What Are The Benefits Of Being Certified To ISO 27001?
There are many business benefits to being certified to ISO 27001 certification and one very common reason behind the business case for certification in most organisations.
The benefits include:
An effective ISMS will help improve your ability to withstand and respond to cyber-attacks and information security breaches. Security roles and responsibilities will be defined, senior management engaged, incident response plans tested and business continuity procedures in place. Your employees will be trained and better prepared for dealing with risks.
ISO 27001 certification won’t make you compliant with GDPR or the NIS Regulations, but the disciplines embedded by a certified ISMS will certainly help you meet critical obligations under both and other regulations. These include leadership commitment and engagement, risk-led decision making, implementation of organisational and technical controls to reduce security risks and continuous evaluation and improvement.
Likewise, another benefit of ISO 27001 is that it will help you meet information security contractual obligations. Sometimes these may require you to become certified within an agreed period of time and we also regularly see contracts that list minimum security controls which are aligned to ISO 27001. Certification will help you satisfy such obligations.

══════════

**TASK TO COMPLETE:**
Answer these questions using the passage on ISO 27001 certification.
(a) With which two regulations does certification not make an organization compliant?
(b) What will trained employees be better prepared for?
(c) What do some contracts list that is aligned to ISO 27001?

**DATASET SECTION:**
══════════

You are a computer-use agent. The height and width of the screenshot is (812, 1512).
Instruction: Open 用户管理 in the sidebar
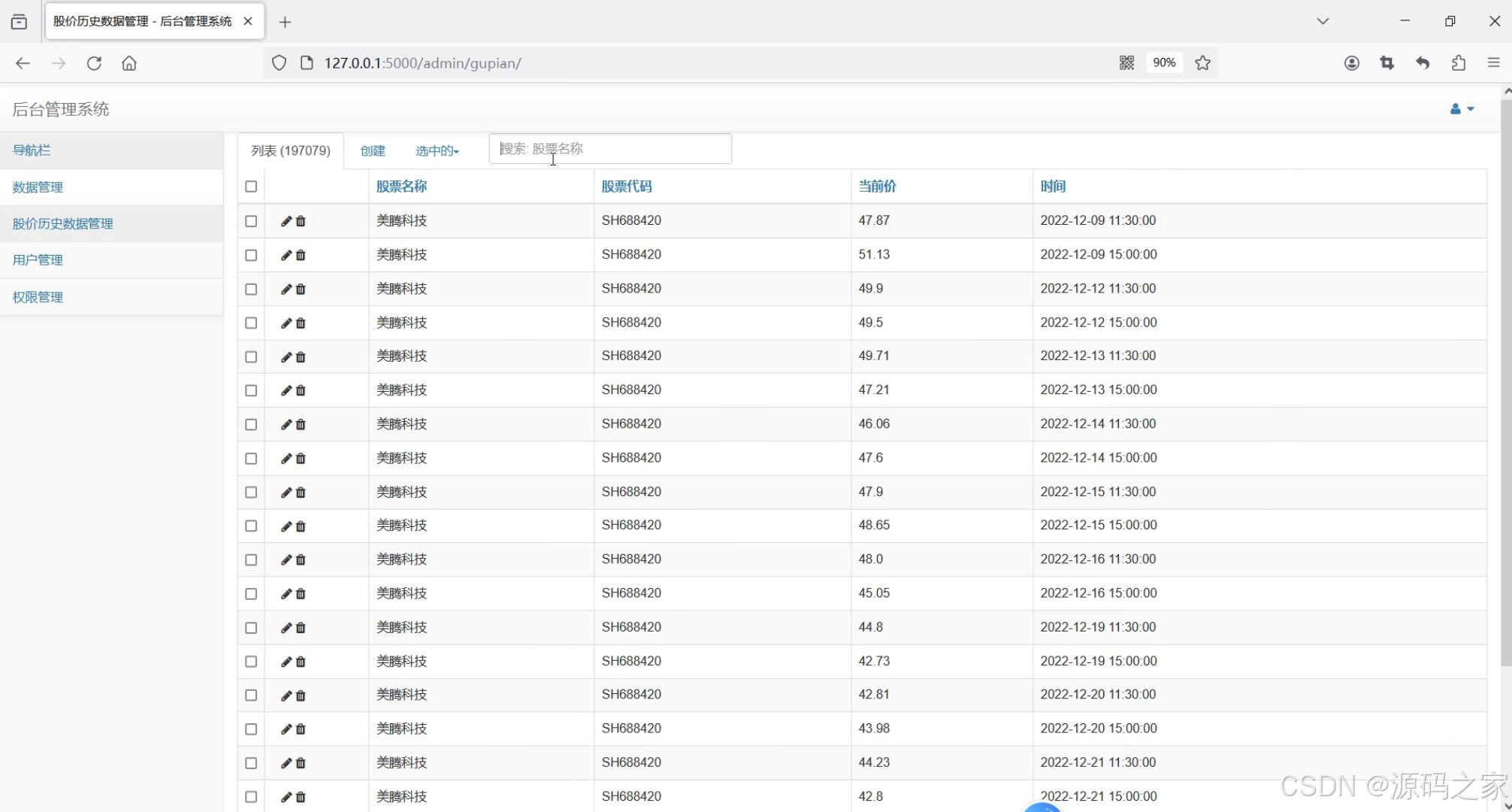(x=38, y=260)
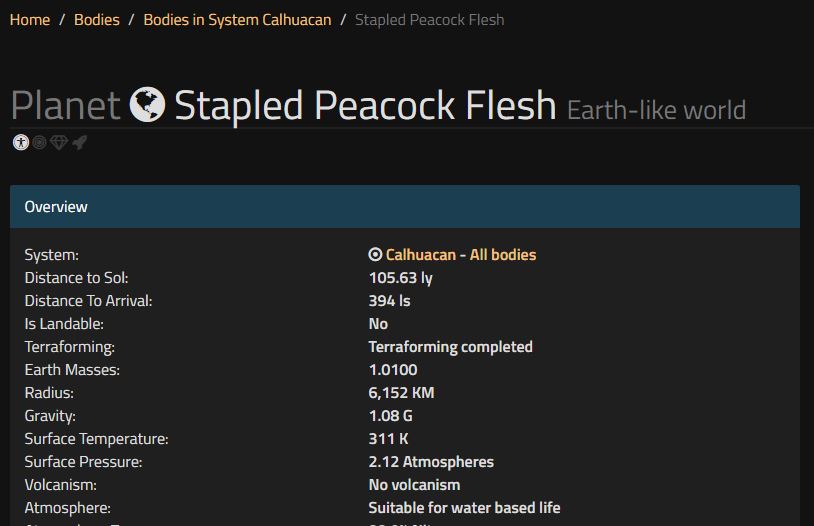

══════════

**SOLUTION TO THIS EXERCISE:**
(a) GDPR and the NIS Regulations.
(b) Dealing with risks.
(c) Minimum security controls.